Blockchain Migrator — From scratch to explorer.

Praful Parashar
Blockwala
Published in
8 min readAug 4, 2018

I came to know about the Bitcoin when it’s price skyrocketed in 2017. The crypto-currencies have always been a topic of speculation. It is decentralising the financial system and transferring the control from governments and banks to people themselves.

This article will guide you from understanding the bitcoin Node to extracting information from it. The explorer is based on Django with database in Postgre Sql. So, here we go.

Bitcoin Node — What is it ?

Bitcoin is a decentralised network (P2P network protocol), similar to torrents but in regard to currency with no central authority.
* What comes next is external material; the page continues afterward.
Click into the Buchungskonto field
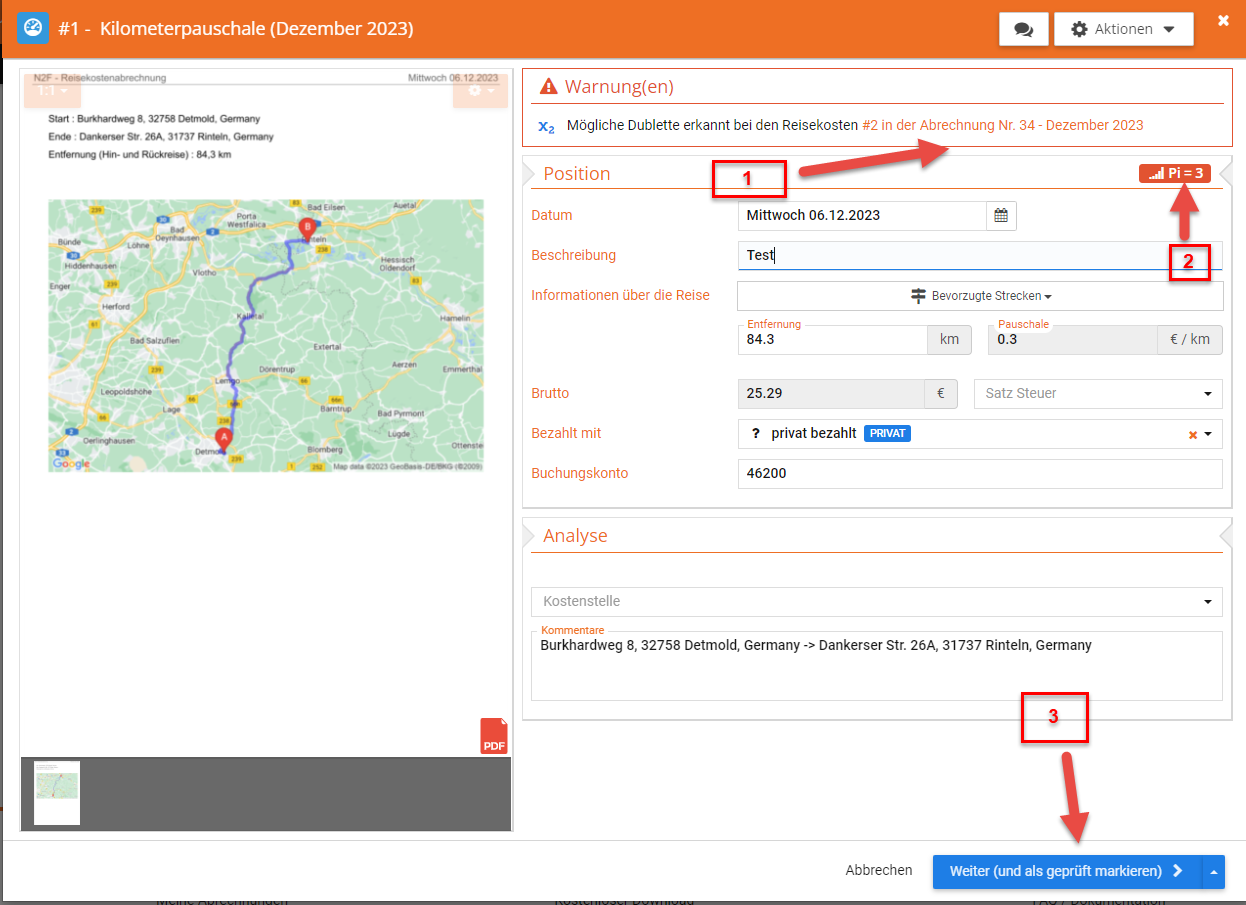Image resolution: width=1246 pixels, height=905 pixels. coord(979,474)
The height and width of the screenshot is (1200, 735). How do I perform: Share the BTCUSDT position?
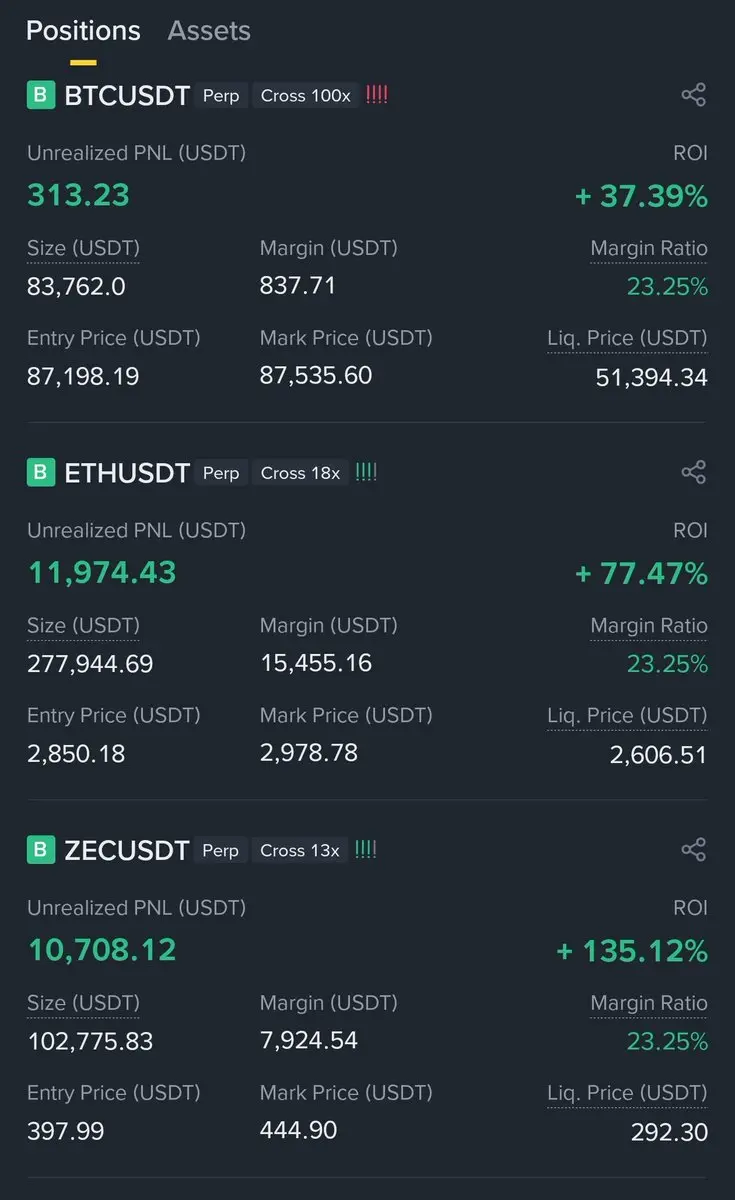tap(693, 95)
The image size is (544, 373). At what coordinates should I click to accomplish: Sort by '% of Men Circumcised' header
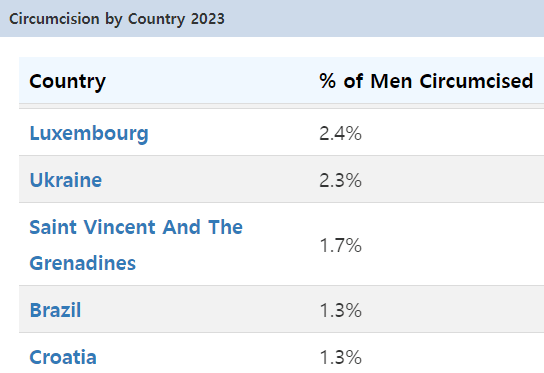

Any computer that is connected to the Bitcoin network is a Bitcoin Node. To work upon bitcoin you need to set up the node on your computer, you may or may not download the full node to work upon. The steps in this link will help you setup the bitcoin-core in your system.

https://www.linuxbabe.com/ubuntu/install-bitcoin-core-wallet-ubuntu-16-04-16-10

So, now you are done installing the bitcoind or bitcoin-qt according to your preference. Run it and it will download the .blk and .lbd files to your root folder in blocks directory.
Well wait, what are .blk and .lbd files ?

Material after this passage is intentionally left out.